* _Brief_
No pictures go into the copy. Write out exactly the lines below from the one containing "[button] (943, 65)" through the one containing "HD Sexfilm (101, 574)".

* _Dataset_
++++++

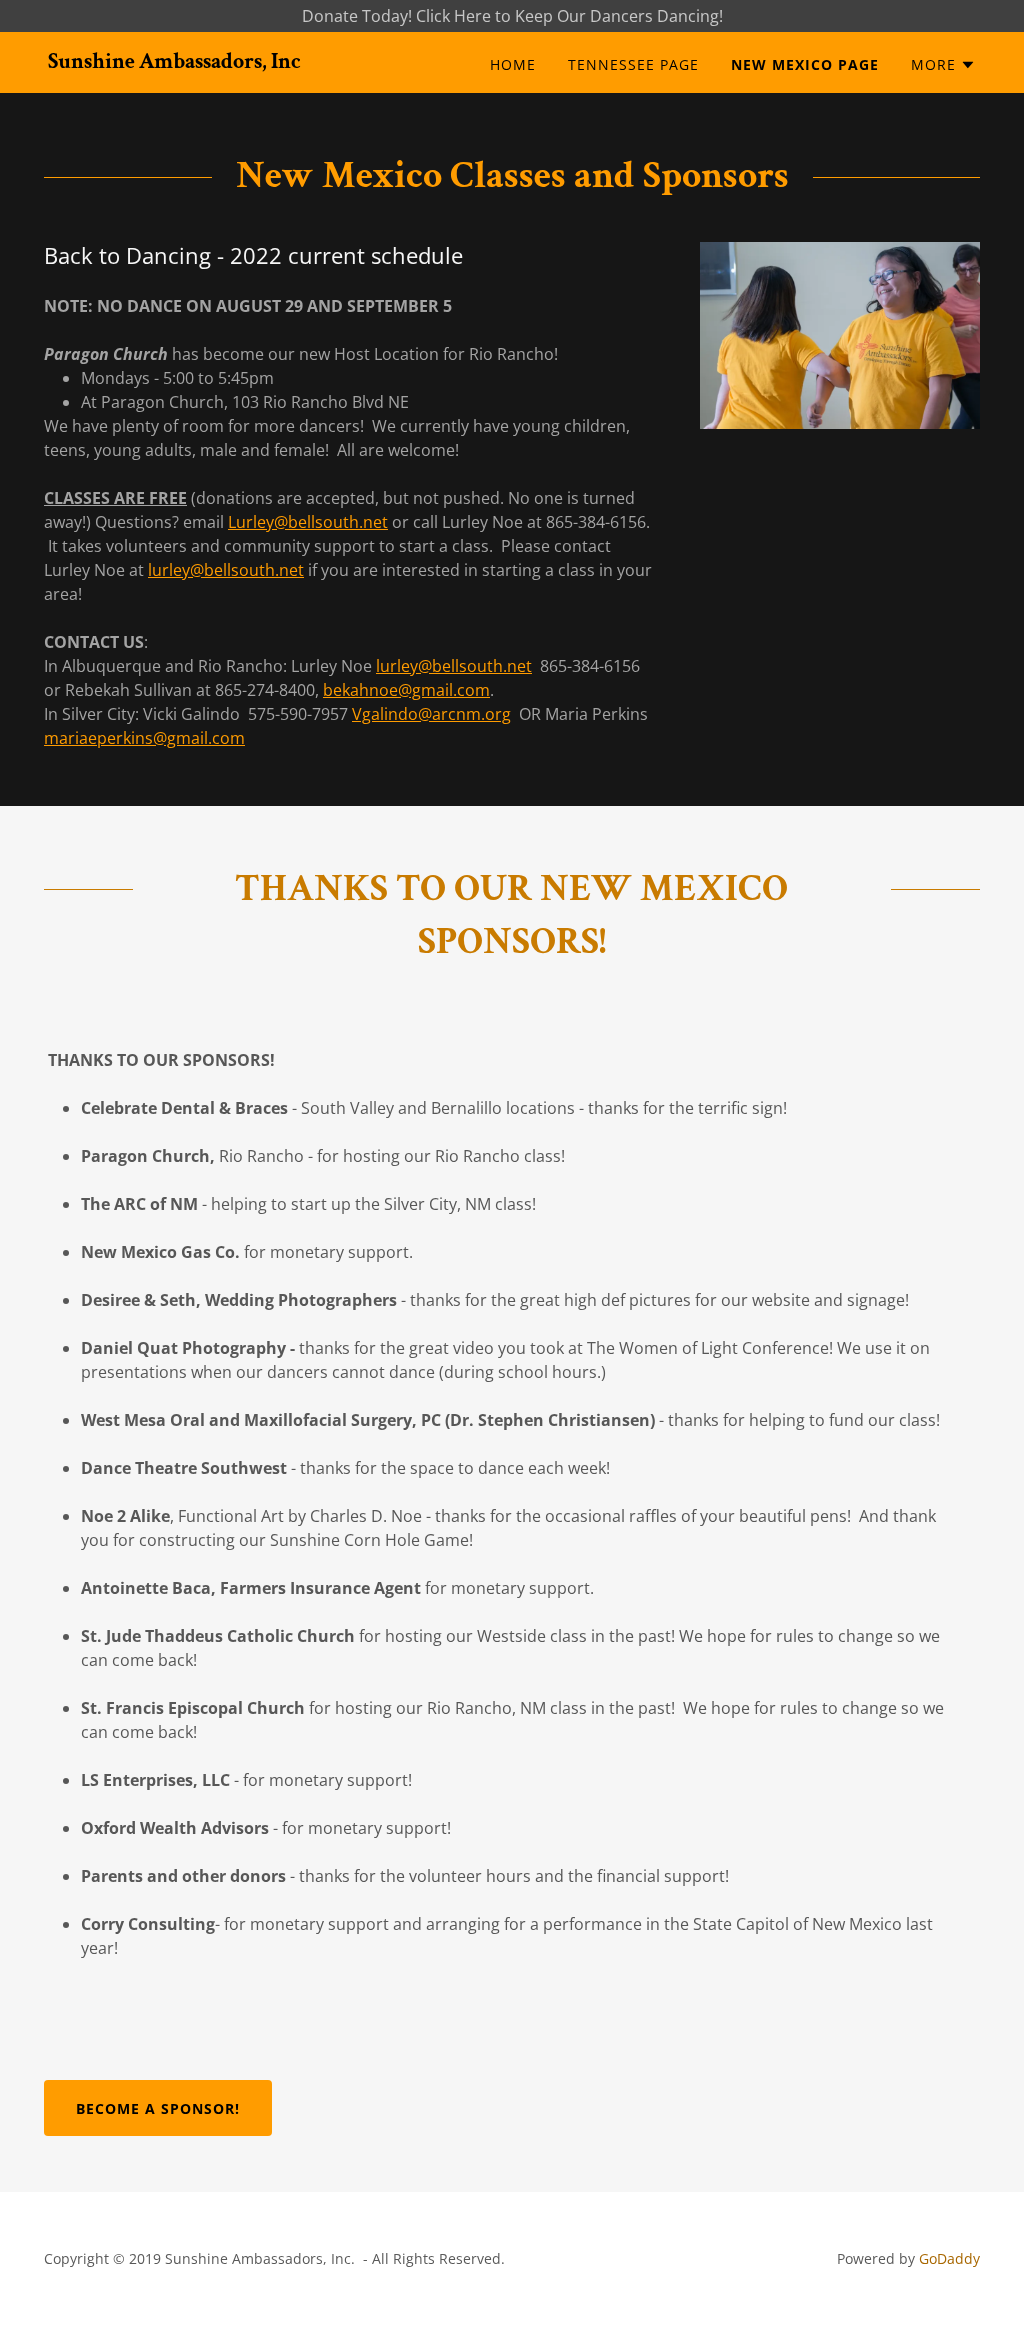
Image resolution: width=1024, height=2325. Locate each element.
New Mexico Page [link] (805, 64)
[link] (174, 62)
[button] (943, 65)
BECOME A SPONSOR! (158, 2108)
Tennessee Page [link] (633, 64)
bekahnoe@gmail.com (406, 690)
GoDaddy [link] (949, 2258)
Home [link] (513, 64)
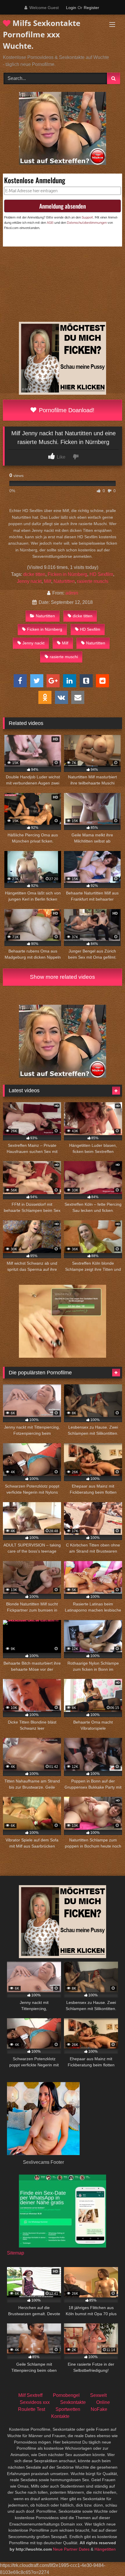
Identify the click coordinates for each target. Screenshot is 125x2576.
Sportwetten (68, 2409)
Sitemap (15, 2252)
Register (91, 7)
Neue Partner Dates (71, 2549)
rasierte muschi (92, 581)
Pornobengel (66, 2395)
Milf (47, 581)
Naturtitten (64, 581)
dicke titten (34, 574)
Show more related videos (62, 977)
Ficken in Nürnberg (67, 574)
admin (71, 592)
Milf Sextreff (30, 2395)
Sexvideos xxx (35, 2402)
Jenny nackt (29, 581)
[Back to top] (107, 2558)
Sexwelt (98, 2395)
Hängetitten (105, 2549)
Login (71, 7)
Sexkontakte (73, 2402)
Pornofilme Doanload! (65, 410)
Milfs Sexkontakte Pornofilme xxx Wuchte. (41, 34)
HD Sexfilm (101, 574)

++++++

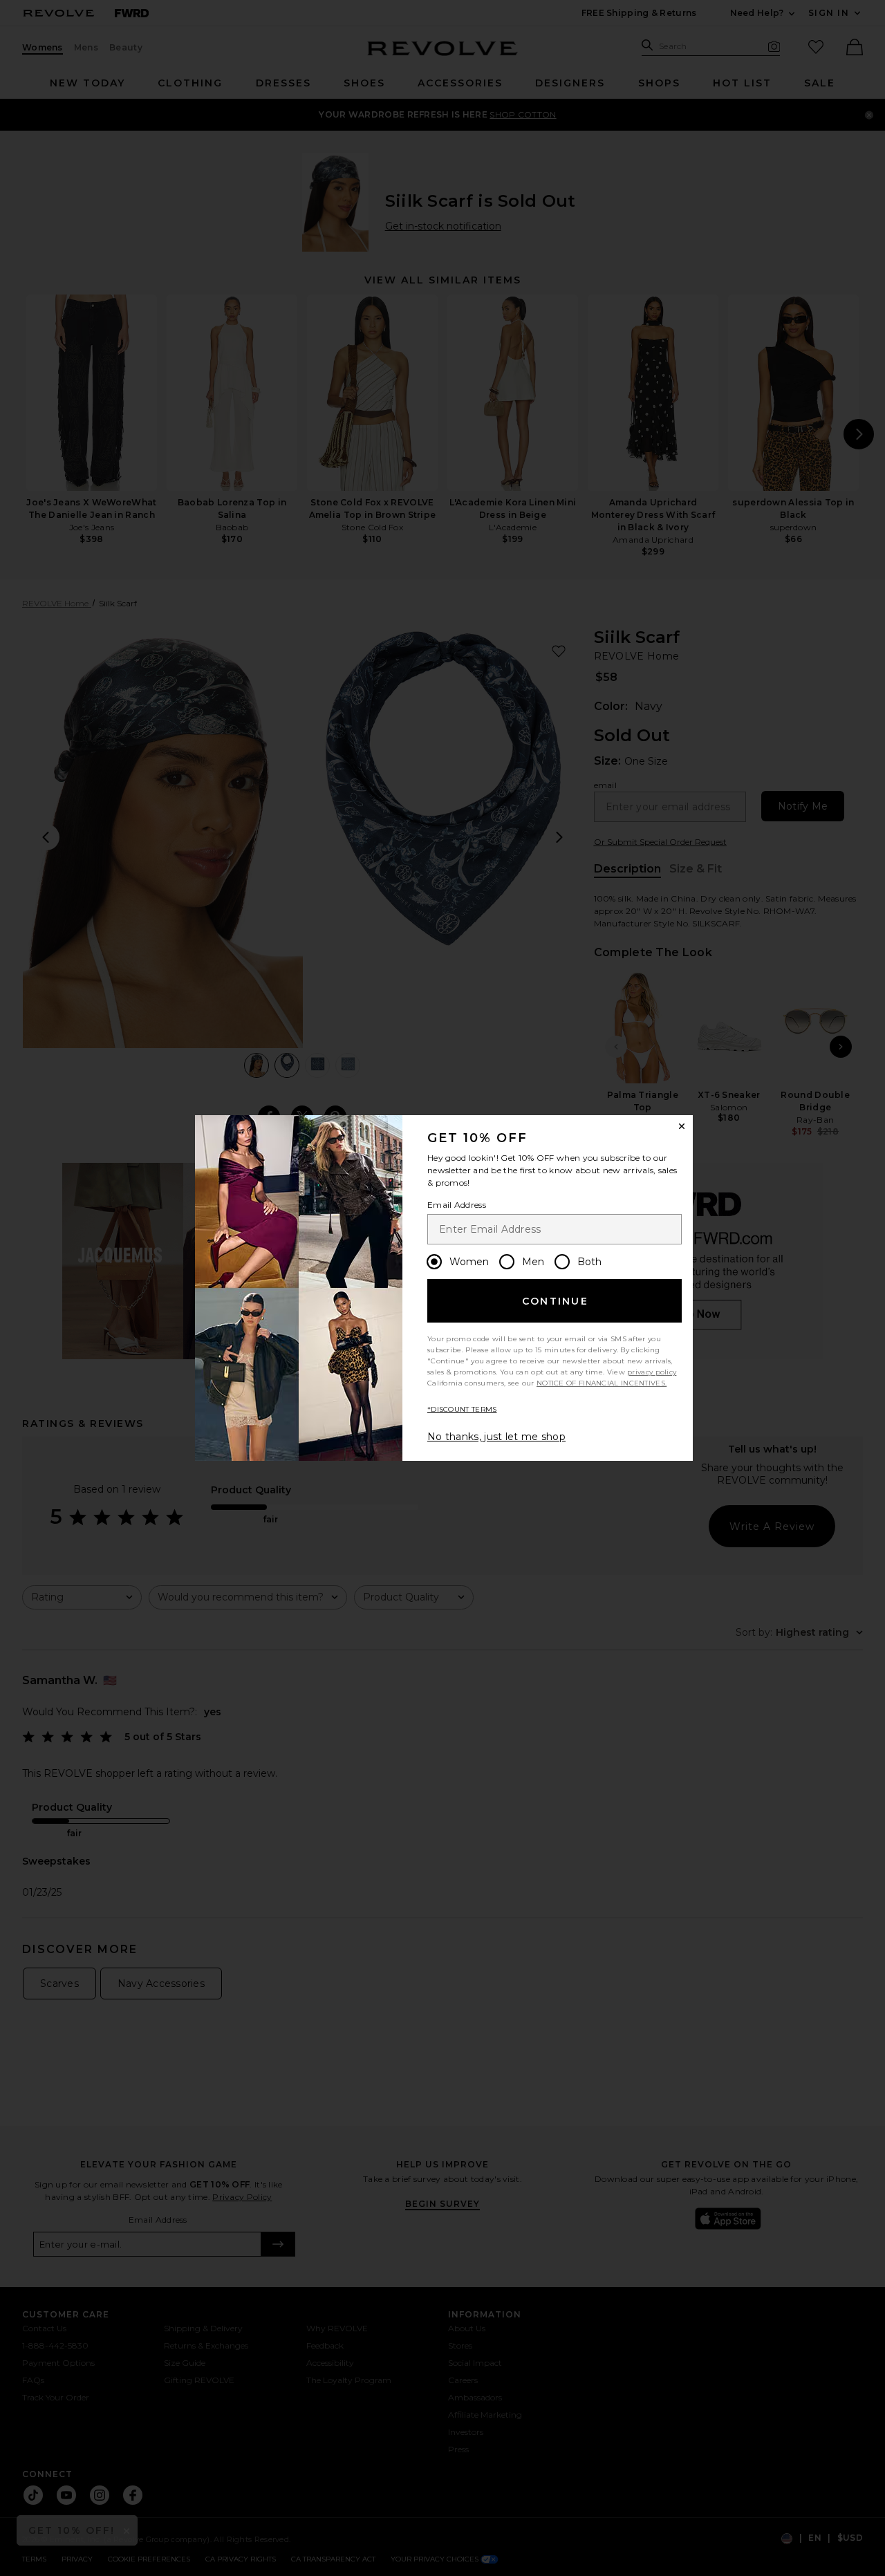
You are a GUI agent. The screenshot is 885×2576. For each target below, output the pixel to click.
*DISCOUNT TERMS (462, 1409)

++++++

* _Task response_
[button] (943, 65)
BECOME A SPONSOR! (158, 2108)
Tennessee Page [link] (633, 64)
bekahnoe@gmail.com (406, 690)
GoDaddy [link] (949, 2258)
Home [link] (513, 64)
Identify the click coordinates for each target. Screenshot is 125x2576.
Sportwetten (68, 2409)
Sitemap (15, 2252)
Register (91, 7)
Neue Partner Dates (71, 2549)
rasierte muschi (92, 581)
Pornobengel (66, 2395)
Milf (47, 581)
Naturtitten (64, 581)
dicke titten (34, 574)
Show more related videos (62, 977)
Ficken in Nürnberg (67, 574)
admin (71, 592)
Milf Sextreff (30, 2395)
Sexvideos xxx (35, 2402)
Jenny nackt (29, 581)
[Back to top] (107, 2558)
Sexwelt (98, 2395)
Hängetitten (105, 2549)
Login (71, 7)
Sexkontakte (73, 2402)
Pornofilme Doanload! (65, 410)
Milfs Sexkontakte Pornofilme xxx Wuchte. (41, 34)
HD Sexfilm (101, 574)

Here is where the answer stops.